** DATA FOR THE TASK follows **

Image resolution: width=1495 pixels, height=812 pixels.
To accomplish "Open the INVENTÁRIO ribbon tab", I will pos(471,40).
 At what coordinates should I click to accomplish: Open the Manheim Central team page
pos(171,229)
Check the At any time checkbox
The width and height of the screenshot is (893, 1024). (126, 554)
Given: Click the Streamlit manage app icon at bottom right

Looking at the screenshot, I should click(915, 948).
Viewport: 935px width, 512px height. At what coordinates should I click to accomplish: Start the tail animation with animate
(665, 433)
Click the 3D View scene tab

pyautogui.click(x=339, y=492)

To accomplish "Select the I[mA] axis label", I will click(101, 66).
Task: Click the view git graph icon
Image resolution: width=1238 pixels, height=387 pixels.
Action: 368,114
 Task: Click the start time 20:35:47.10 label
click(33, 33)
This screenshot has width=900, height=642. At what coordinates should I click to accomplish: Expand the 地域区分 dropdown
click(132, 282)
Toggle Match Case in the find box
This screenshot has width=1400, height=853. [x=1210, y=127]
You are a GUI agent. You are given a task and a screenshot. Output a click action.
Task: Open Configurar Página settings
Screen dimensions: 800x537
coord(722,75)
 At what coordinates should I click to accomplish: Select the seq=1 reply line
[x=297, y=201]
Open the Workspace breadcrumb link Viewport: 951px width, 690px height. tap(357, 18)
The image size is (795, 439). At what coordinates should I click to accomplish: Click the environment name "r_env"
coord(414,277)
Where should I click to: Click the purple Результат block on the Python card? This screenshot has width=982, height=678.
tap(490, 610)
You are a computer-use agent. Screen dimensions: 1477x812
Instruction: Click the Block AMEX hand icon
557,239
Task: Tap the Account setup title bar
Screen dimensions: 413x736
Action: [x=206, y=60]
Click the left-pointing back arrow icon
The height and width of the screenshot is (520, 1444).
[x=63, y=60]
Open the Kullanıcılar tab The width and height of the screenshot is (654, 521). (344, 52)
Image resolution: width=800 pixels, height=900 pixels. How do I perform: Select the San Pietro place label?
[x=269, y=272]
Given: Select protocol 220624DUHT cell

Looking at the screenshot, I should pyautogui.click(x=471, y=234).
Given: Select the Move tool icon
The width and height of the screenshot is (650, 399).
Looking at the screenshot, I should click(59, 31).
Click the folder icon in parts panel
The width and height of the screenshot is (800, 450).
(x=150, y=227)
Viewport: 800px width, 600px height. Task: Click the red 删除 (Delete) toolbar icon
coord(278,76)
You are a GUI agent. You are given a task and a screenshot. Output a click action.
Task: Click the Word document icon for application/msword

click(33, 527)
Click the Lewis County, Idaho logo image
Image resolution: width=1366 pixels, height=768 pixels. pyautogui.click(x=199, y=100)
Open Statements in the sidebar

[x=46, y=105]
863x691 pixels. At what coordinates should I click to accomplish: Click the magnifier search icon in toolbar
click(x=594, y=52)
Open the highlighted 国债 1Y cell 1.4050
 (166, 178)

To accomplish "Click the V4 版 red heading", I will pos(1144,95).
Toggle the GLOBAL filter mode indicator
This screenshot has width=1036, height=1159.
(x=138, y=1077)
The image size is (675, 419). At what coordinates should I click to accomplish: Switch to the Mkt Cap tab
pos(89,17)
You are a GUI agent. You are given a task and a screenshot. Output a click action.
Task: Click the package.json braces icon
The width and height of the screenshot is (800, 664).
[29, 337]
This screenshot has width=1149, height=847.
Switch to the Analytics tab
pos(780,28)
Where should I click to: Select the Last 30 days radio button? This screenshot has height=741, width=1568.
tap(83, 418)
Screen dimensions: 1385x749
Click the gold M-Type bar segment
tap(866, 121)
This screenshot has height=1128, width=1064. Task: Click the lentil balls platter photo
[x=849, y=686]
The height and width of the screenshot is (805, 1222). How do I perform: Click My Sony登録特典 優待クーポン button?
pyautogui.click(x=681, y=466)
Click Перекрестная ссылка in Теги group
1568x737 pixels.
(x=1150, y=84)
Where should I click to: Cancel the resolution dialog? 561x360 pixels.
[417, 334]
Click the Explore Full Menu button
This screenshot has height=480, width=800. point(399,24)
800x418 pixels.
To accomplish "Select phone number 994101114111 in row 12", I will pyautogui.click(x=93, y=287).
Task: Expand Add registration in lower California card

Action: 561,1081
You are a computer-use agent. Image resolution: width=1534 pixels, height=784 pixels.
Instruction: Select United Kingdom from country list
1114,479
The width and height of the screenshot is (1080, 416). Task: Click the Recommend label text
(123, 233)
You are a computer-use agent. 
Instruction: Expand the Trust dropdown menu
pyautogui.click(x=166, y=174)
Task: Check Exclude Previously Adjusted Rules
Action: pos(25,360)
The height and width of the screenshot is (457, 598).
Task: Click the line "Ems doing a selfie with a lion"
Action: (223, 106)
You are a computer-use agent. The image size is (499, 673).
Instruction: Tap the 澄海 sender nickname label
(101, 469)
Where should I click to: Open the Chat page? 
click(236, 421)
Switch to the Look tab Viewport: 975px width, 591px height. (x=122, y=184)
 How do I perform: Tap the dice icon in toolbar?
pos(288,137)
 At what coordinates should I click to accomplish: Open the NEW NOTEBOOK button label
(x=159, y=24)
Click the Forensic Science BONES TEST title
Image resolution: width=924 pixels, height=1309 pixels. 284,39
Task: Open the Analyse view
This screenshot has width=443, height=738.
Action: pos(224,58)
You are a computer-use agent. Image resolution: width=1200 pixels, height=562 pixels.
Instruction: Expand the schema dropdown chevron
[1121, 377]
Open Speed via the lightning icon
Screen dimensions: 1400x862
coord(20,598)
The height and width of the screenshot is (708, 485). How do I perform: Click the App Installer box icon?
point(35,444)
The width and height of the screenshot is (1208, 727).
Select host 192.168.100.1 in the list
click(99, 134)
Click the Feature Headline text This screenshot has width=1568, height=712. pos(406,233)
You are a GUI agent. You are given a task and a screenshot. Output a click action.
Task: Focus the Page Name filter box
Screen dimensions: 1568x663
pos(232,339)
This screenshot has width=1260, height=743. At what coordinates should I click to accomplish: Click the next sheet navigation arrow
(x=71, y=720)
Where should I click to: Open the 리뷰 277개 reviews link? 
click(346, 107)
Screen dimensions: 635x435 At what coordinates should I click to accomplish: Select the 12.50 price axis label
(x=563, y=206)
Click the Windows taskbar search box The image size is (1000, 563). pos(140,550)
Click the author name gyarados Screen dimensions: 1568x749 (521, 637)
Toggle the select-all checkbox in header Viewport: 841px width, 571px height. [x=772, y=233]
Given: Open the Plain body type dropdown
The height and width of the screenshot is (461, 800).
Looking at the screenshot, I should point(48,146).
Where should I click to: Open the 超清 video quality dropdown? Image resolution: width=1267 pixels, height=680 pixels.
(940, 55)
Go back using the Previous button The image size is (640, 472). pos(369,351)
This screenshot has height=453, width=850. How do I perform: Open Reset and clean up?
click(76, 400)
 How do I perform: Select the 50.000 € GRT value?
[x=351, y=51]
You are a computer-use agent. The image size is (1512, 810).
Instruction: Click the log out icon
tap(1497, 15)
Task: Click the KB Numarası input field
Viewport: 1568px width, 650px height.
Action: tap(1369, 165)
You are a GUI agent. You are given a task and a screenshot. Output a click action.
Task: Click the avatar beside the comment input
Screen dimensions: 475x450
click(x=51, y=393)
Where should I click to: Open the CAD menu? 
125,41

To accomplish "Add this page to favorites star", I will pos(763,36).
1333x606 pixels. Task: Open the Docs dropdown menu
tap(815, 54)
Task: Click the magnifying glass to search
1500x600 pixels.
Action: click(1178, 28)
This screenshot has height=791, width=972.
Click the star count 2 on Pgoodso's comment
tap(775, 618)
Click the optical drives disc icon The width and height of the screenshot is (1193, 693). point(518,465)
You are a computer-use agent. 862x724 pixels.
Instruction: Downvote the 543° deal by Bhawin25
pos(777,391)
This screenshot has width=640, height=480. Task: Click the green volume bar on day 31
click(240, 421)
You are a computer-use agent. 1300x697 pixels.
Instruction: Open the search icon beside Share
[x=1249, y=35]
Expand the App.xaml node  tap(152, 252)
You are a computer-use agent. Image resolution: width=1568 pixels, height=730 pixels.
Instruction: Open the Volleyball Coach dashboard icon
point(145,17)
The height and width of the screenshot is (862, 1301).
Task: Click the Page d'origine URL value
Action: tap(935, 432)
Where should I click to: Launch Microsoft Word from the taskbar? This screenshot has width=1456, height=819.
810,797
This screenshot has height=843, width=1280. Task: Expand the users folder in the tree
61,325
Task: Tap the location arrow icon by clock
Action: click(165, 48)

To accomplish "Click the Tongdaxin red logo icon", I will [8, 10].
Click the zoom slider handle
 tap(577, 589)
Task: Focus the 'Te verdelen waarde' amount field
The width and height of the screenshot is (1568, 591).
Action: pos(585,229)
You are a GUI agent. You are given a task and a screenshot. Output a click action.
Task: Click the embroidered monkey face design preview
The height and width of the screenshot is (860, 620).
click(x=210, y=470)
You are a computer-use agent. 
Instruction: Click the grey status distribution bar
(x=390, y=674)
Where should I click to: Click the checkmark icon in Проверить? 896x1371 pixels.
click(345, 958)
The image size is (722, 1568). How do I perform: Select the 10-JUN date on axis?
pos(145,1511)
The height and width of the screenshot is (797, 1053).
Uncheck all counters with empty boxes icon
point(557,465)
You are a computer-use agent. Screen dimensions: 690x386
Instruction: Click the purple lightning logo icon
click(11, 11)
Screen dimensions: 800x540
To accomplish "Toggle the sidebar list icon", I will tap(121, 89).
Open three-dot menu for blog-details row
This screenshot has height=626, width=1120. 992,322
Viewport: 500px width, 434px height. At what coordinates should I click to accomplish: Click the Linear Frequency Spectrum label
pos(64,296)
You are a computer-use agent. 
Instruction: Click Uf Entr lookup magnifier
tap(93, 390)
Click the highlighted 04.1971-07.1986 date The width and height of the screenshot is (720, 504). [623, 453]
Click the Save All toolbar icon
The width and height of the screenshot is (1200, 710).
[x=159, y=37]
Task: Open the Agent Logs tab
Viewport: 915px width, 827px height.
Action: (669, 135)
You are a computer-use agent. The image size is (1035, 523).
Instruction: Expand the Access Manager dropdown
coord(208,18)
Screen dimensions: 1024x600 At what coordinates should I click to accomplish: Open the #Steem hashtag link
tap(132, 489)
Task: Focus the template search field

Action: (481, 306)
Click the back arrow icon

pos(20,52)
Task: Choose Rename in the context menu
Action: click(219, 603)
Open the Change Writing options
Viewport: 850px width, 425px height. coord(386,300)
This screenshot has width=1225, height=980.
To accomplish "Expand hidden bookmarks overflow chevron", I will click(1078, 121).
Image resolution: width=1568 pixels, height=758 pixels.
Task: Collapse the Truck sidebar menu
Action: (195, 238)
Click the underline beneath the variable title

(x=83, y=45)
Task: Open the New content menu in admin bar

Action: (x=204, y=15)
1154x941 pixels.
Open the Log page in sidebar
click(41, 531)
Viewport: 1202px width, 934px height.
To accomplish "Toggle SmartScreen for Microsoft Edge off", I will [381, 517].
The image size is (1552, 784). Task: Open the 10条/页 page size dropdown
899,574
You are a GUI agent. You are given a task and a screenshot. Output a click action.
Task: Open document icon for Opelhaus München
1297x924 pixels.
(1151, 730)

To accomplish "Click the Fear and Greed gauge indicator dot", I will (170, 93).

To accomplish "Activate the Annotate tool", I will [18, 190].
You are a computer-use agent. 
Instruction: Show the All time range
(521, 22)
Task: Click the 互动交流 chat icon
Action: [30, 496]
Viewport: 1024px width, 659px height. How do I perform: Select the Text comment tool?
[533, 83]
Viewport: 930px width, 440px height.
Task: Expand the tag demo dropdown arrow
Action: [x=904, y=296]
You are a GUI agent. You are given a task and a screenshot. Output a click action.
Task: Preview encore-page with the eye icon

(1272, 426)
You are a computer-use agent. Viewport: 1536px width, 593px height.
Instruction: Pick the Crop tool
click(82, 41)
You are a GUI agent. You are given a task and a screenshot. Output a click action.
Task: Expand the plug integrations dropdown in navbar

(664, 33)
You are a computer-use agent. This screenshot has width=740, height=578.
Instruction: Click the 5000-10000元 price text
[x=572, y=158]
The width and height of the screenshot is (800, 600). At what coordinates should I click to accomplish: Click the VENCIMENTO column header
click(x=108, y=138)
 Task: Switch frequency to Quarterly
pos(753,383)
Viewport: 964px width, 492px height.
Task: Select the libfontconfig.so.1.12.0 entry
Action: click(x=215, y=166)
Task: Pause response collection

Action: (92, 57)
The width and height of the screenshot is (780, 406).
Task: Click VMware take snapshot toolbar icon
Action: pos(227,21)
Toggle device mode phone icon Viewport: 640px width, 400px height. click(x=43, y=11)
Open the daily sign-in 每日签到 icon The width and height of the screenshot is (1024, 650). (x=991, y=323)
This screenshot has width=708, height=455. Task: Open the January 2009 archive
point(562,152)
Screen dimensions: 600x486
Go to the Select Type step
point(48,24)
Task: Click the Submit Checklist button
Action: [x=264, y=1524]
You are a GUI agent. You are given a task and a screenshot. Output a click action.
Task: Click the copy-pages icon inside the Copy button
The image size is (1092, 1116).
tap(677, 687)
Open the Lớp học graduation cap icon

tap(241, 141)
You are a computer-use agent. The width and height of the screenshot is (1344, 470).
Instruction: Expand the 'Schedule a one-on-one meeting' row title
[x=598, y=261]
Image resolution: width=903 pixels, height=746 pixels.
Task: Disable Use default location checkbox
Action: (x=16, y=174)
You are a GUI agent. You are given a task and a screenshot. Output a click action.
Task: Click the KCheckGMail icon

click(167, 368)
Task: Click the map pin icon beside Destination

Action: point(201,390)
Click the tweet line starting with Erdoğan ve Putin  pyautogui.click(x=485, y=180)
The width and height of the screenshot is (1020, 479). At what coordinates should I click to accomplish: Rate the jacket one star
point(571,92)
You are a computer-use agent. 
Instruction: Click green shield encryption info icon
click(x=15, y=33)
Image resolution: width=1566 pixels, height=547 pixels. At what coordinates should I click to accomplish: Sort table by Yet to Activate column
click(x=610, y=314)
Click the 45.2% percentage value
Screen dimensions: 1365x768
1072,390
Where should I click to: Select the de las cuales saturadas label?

** End of DATA FOR THE TASK **

PROBLEM TO WORK ON — Since only the total is wanted, work out how many lines of the data above contain "phone" and state it alone.

RESPONSE TO THE EXERCISE — 2